=== Fragment ===

"""

De leden van de VVD-fractie lezen dat beoogd wordt een «helder, robuust en techniekneutraal – en daarmee toekomstbestendig – verplichtend kader» op te stellen. Dit brengt mee dat de richtlijn in vrij algemene bewoordingen is gesteld. Ziet de regering dit als een voordeel of een nadeel voor vervolging van criminele activiteiten?
Deze leden hebben ook enkele vragen over het aanpalend beleid. In hoeverre wil de regering nauwer samenwerken met het bedrijfsleven om frauduleuze praktijken in kaart te brengen? Hoe wordt de gegevensuitwisseling tussen financiële instellingen en de overheid vormgegeven? Hoe kunnen financiële instellingen onderling gegevens uitwisselen? Voornoemde leden roepen in herinnering dat gegevensuitwisseling ook een belangrijk struikelblok is bij de bestrijding van witwassen en terrorismefinanciering. Het stelt hen teleur dat de regering, ondanks alle beloften, hiervoor nog geen wetsvoorstel naar de Kamer heeft gestuurd.

"""

=== Gegevensregels ===
"""

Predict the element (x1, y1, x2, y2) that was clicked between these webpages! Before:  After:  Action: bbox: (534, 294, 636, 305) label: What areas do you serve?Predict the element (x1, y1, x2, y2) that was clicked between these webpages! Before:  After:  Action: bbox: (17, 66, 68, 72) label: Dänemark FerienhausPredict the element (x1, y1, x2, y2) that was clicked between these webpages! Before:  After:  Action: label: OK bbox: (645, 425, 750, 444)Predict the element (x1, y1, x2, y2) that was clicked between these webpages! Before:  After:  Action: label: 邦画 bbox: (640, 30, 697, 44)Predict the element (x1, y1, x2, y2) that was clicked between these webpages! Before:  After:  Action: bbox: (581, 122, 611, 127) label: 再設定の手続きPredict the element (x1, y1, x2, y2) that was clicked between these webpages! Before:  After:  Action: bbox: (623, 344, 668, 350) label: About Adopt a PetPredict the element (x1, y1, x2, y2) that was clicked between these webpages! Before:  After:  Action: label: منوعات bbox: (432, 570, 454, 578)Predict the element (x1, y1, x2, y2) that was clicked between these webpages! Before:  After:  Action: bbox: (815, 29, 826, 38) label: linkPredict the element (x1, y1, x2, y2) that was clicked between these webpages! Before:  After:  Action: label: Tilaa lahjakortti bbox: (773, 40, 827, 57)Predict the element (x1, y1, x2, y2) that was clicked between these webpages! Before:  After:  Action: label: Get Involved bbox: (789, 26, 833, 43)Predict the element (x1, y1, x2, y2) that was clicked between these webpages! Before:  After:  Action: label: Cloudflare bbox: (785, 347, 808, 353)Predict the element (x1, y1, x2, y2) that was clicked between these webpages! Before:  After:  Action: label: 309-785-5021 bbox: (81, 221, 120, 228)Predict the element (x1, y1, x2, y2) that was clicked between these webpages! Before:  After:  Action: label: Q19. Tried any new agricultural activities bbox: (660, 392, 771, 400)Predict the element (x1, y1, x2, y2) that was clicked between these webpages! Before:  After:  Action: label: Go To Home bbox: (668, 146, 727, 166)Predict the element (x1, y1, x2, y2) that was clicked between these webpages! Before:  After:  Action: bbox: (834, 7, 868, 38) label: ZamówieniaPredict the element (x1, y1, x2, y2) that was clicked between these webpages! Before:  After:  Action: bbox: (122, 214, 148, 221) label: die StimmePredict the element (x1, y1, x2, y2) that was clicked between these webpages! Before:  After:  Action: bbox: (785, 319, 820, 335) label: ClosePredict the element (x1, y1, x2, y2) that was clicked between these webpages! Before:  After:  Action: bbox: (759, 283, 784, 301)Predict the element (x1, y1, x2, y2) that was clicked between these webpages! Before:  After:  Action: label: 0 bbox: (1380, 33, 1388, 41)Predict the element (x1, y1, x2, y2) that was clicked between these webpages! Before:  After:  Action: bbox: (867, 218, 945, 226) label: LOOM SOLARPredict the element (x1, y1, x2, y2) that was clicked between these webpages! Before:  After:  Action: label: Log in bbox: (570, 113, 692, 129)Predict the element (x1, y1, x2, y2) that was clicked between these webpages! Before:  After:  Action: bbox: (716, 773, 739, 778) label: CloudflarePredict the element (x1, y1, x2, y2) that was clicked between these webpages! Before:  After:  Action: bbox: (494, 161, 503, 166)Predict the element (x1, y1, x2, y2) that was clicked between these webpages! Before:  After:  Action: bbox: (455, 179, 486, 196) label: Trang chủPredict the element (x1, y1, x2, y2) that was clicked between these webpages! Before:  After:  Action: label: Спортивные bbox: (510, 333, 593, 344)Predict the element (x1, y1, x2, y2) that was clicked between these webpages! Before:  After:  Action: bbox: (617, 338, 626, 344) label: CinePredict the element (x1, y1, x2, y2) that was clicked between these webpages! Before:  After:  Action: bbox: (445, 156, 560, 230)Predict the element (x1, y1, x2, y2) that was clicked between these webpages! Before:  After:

"""

=== Wat je doet ===
**a)** Geef uit het fragment over de richtlijn de tekst letterlijk weer, beginnend bij "Deze leden hebben" en eindigend bij "Kamer heeft gestuurd.".
**b)** Pak de draad van het fragment over de richtlijn op en schrijf de tekst verder vanaf de laatste zin.

=== Antwoorden ===
**a)**
Deze leden hebben ook enkele vragen over het aanpalend beleid. In hoeverre wil de regering nauwer samenwerken met het bedrijfsleven om frauduleuze praktijken in kaart te brengen? Hoe wordt de gegevensuitwisseling tussen financiële instellingen en de overheid vormgegeven? Hoe kunnen financiële instellingen onderling gegevens uitwisselen? Voornoemde leden roepen in herinnering dat gegevensuitwisseling ook een belangrijk struikelblok is bij de bestrijding van witwassen en terrorismefinanciering. Het stelt hen teleur dat de regering, ondanks alle beloften, hiervoor nog geen wetsvoorstel naar de Kamer heeft gestuurd.

**b)**
De leden van de VVD-fractie lezen dat samenwerking met andere Europese landen nodig is om over en weer fraude met niet-contante betaalmiddelen aan te kunnen pakken. Zij vragen op welke manier deze samenwerking momenteel is vormgegeven en welke plannen er zijn om deze fraudebestrijding centraal te faciliteren op Europees niveau. Welke rol is hiervoor bij banken belegd en welke rol is hiervoor weggelegd voor de bedrijven die niet-contante betaalmiddelen uitgeven of de platforms die deze producten verhandelen?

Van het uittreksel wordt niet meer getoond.